Aufgabenstellung
Führe den unten stehenden Artikel über das Prügelvideo und den Angriff auf eine 15-Jährige im Anschluss an seinen letzten Satz fort.

Ausgangstext

Prügelvideo: "Sie haben erreicht, was sie wollten" - Aufmerksamkeit

Prügelvideo: "Sie haben erreicht, was sie wollten" - Aufmerksamkeit
Monika Pinterits von der Kinder- und Jugendanwaltschaft Wien sieht nach der Attacke auf ein 15-jähriges Mädchen auch die Politik in der Verantwortung. Sie solle helfen, den Umgangston in den sozialen Medien zu deeskalieren anstatt zu befeuern.

Datenauszug
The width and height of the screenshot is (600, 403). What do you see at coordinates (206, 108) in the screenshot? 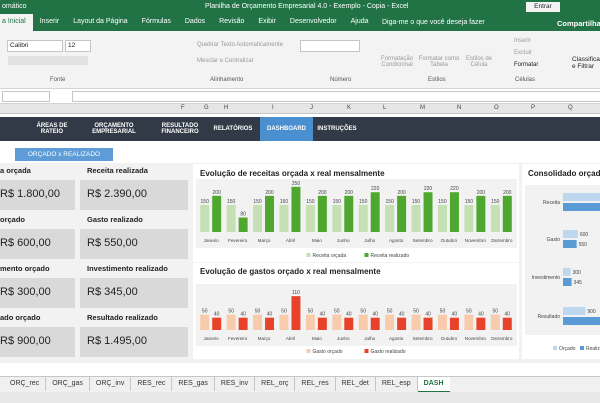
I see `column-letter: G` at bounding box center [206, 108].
--
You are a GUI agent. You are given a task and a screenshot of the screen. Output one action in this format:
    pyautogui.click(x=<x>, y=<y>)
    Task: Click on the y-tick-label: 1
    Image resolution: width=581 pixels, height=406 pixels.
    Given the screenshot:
--
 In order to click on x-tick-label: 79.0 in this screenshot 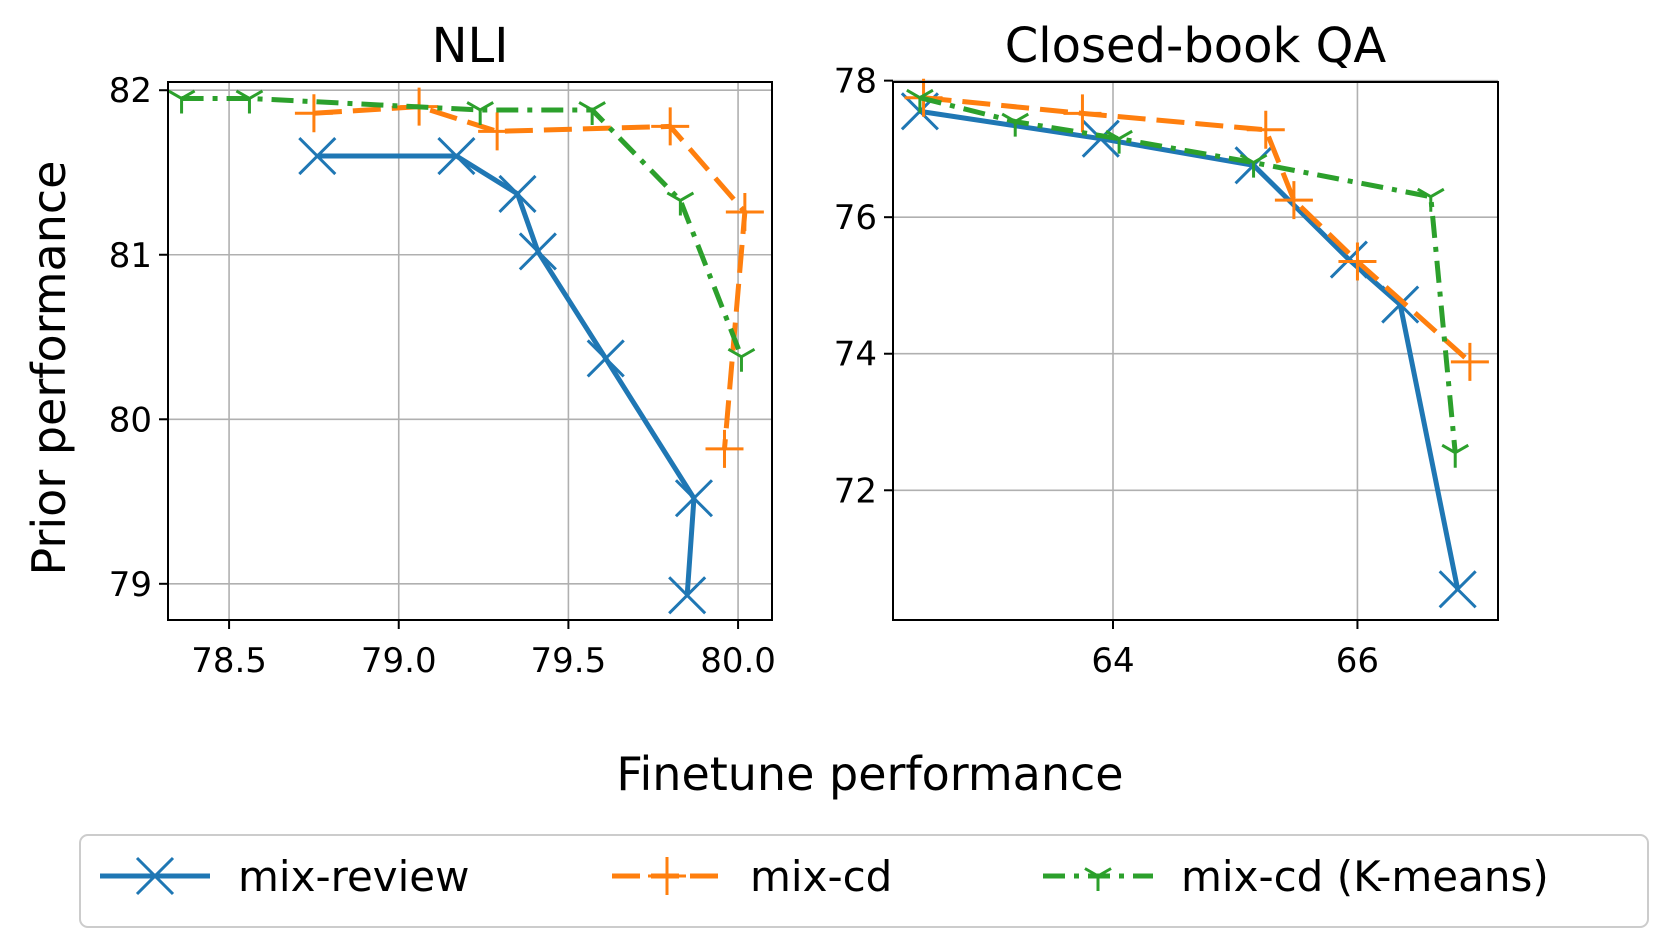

Antwort zur Übung
Ein 15-Jähriges Mädchen wird von einer Gruppe Gleichaltriger attackiert, brutal geschlagen und getreten - auch dann noch, als sie bereits Blut spuckt. Die Prügelattacke sorgt seit dem Wochenende österreichweit für Entrüstung. Auch, weil das dazugehörige Video auf Facebook über drei Millionen Mal aufgerufen wurde. Polizeilich ist der Fall abgeschlossen. Alle beteiligten Jugendlichen konnten ausgeforscht werden, die Rädelsführerin wurde verhaftet. Was das Gewaltvideo über den Umgang Jugendlicher mit den sozialen Medien aussagt und welchen Einfluss diese haben, darüber haben wir mit der Wiener Kinder- und Jugendanwältin Monika Pinterits Wien gesprochen.

Kurier.at: Ist das Video ein Einzelfall oder ein weiter reichendes Phänomen? Wie viele solcher Übergriffe gibt es?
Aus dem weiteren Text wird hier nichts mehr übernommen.